### Task to carry out
From the line containing "Task: Click the Natuur bicycle icon" down to the last line of the entries, print each line exactly and leave the pictures out.

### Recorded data
[Start of section]

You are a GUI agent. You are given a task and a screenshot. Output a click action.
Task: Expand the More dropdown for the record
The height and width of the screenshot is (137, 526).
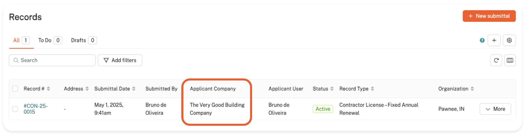point(495,109)

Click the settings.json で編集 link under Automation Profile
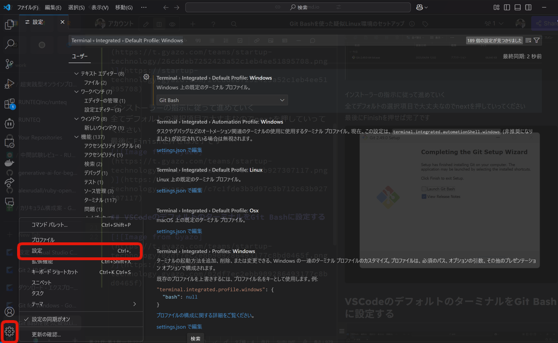[179, 150]
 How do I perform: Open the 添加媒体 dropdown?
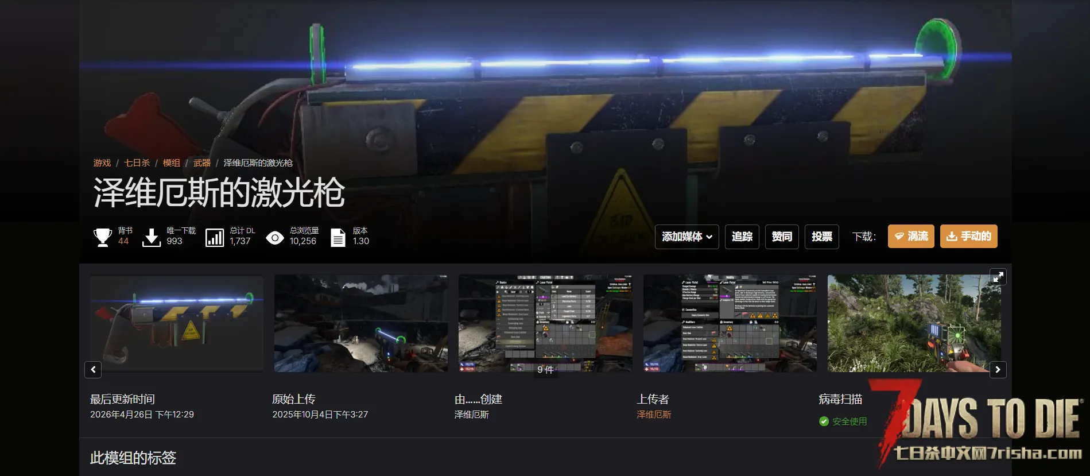click(686, 237)
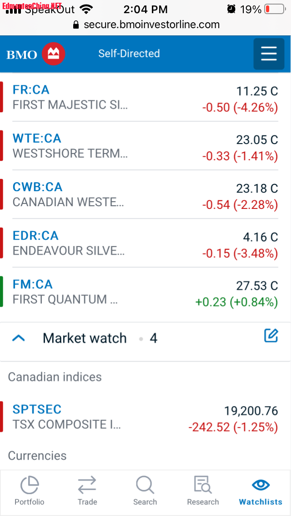
Task: Open the WTE:CA ticker link
Action: tap(37, 138)
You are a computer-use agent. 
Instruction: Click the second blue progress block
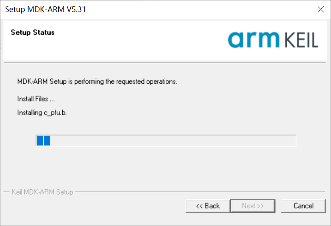(47, 140)
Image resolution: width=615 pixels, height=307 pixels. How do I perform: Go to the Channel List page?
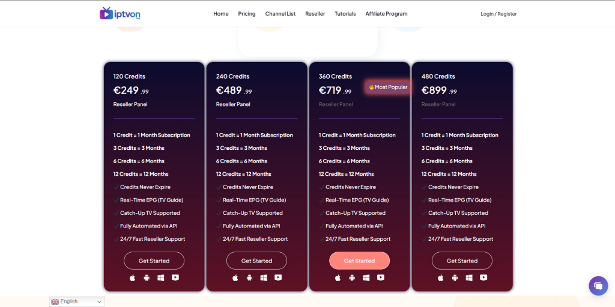tap(280, 14)
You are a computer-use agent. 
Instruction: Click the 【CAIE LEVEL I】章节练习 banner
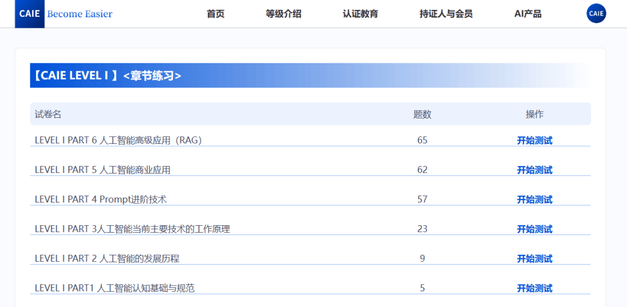click(x=107, y=75)
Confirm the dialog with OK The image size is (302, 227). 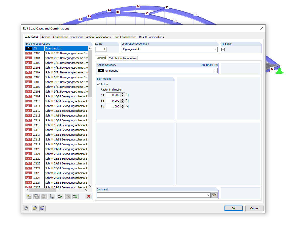pos(233,208)
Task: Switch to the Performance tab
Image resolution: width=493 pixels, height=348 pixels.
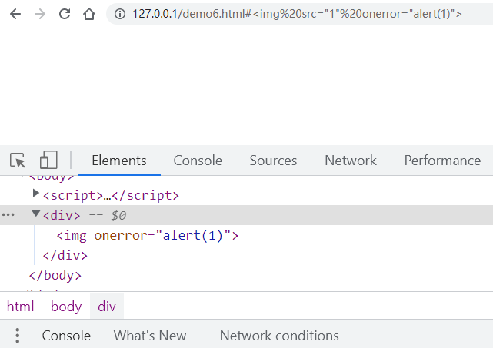Action: (442, 161)
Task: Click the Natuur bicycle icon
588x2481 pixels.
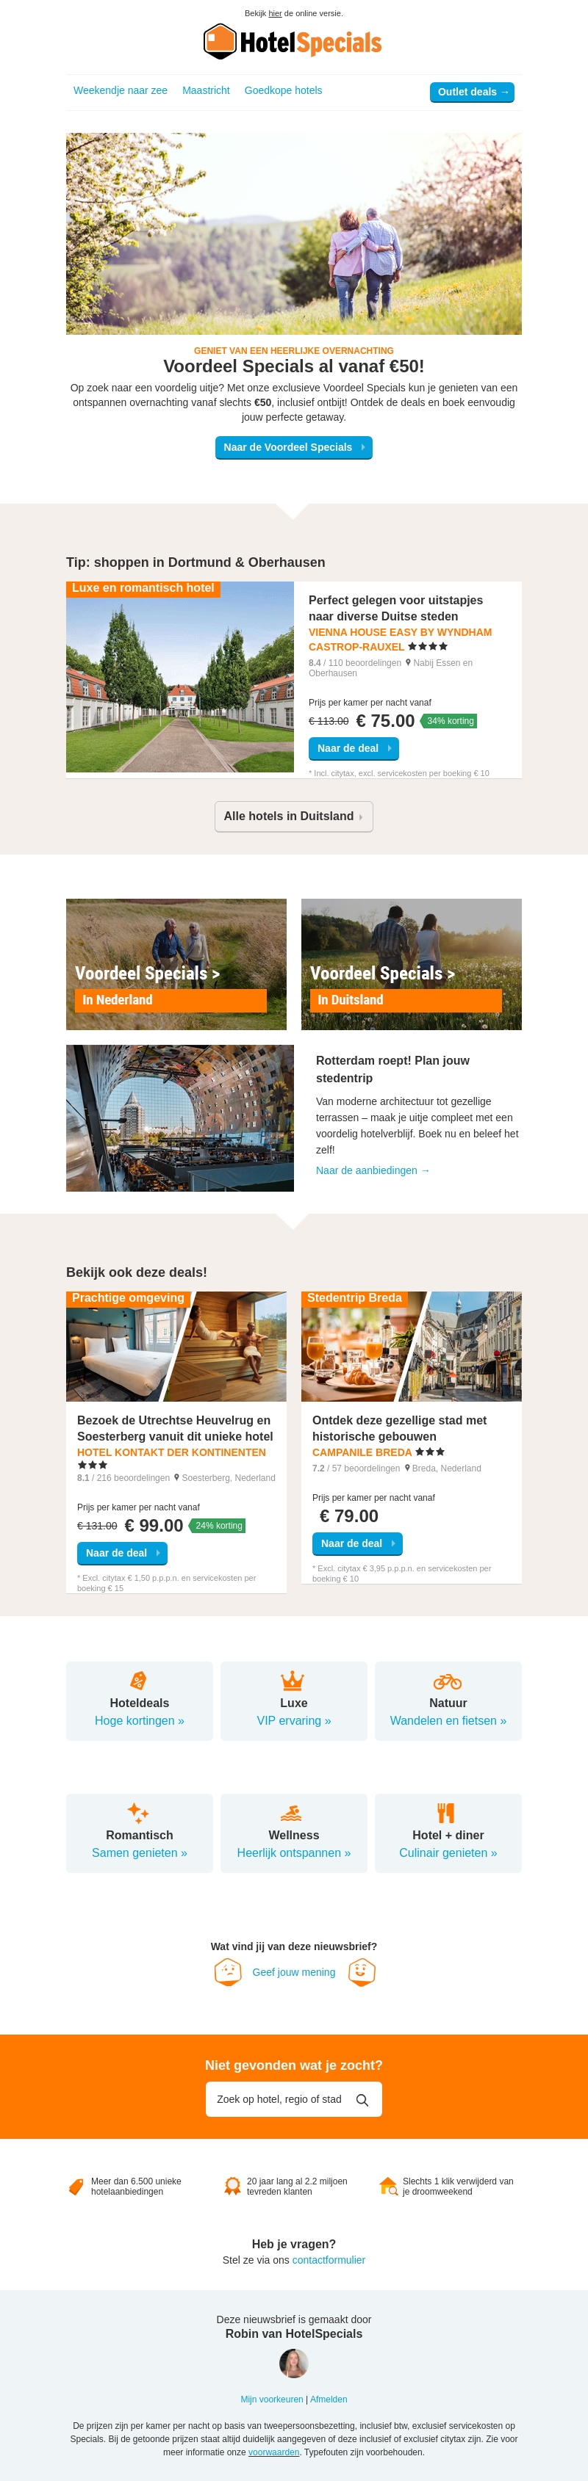Action: click(x=448, y=1681)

[End of section]

### Written response
Task: Click the Natuur bicycle icon
588x2481 pixels.
Action: click(x=448, y=1681)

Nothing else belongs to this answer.